Çin devletinden sonra Almanya ile ilgili bilgiler verilmek istenirse, bu ülkede, mühendislik, otomotiv ve kimya sektörlerinin itici dinamikler olarak ekonomi bünyesinde önemli bir yere sahip olduğu bunun yanı sıra AR-GE uygulamalarının etkin bir şekilde gündemde olduğu gözden uzak tutulmamalıdır. Dünyanın üçüncü ve Avrupa Birliğinin de birinci ekonomisi olan Almanya’nın istatiksel değerlerine bakılırsa, toplam ekonomisinin 4,3 trilyon USD miktarında olduğu ve bunun içinde % 28 oranındaki ihracat miktarının 1,204 trilyon USD ile yer aldığı, ithalatın ise, ihracatın gerisinde kalarak 1,02 trilyon USD miktarı ile %23.72 oranını gerçekleştirdiği hesaplanmaktadır. Almanya’nın ihracat ile ithalat arasındaki fark miktarına bakıldığında bu tutarın 18 milyar USD olduğu hesaplanmaktadır ki bu gelişimde ülkenin dış ticaret fazlası olduğu tespit edilmektedir. Ekonomilerde toplam borç miktarının da mukayese parametrelerinden birisi olduğu bilindiğinden Almanya’nın toplam borç miktarını OECD verileri ışığında 2,36 trilyon USD olarak toplam ekonomisinin içinde %54.88 oranında kaldığı görülmektedir. Ülkedeki cari açık oranı % 4.2 ve enflasyon ise % 4.5 olarak gerçekleşmiştir. 

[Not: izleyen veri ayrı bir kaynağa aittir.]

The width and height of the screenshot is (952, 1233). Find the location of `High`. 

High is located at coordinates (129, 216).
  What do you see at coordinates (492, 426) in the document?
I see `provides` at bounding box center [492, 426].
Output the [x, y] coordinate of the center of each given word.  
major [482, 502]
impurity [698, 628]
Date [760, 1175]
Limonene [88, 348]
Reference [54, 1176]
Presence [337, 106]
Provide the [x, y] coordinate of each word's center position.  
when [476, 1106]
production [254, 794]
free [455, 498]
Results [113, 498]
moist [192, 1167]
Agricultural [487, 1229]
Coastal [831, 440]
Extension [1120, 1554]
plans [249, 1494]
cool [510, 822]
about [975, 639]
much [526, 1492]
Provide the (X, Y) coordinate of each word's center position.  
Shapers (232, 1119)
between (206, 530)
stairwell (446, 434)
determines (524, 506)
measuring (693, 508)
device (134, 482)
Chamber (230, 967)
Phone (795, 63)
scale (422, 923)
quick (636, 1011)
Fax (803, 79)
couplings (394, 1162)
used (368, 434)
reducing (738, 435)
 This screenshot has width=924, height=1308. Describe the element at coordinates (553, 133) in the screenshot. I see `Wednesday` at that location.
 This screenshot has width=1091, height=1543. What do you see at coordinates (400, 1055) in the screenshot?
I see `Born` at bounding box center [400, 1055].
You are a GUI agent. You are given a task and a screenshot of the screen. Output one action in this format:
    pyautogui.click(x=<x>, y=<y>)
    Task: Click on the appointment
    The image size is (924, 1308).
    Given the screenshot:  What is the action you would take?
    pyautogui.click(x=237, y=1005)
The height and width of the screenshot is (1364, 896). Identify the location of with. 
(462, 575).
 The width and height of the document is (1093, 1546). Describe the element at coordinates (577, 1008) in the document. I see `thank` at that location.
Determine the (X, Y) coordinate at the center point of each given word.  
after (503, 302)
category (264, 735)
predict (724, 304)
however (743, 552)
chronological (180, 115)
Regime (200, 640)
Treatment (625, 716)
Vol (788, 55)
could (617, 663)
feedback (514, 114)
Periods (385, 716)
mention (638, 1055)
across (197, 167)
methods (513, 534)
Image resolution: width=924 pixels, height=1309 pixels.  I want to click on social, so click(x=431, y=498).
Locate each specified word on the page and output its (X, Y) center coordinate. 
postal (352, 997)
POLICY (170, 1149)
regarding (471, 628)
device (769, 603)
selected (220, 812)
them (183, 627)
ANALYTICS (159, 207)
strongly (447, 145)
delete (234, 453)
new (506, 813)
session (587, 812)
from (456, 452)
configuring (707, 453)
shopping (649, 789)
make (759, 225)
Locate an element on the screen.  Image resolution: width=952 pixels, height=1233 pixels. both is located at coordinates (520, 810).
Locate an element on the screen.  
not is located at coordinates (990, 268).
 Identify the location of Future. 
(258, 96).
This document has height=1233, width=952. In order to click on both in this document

OECD verileri çerçevesinde gayri safi yurt içi hâsıla miktarlarını esas alınarak, 4. gelişmiş ülke olarak ele aldığımız, Japonya’nın ekonomisinin ana dinamiklerinin, teknoloji, elektronik, robotik ve otomotiv sektörleri sağlamaktadır. Toplam ekonomisi 4,40 trilyon USD olan Japonya’nın ihracatı 683,3 milyar USD seviyesinde olup toplam ekonominin %15,53 oranındadır. 2023 yılındaki ithalat rakamları incelendiğinde, toplam ekonomi içinde %14,23 oranıyla 625,9 milyar USD olarak yer aldığı izlenir ki, ihracat ile arasında 57,400 milyar USD fark olduğu belirlenmektedir. Bu veriler ışığında Japonya’da dış ticaret fazlası olduğu görülmektedir. Ekonomide en önemli mukayese parametrelerinden birisini daha önce de ifade ettiğim gibi, toplam borç teşkil etmektedir. Ülkenin toplam borcu 12,8 trilyon USD olarak açıklanmakta olup toplam ekonomisinin %290,91 oranında olduğu görülür. ki bu borç yükü ile dünyanın ilk 10 ülkesi içinde en borçlu ülke konumunda yer almaktadır. Japonya’nın cari açık oranının %1,9 ve enflasyonun da %3,2 olduğu istatistik verilerden anlaşılmaktadır.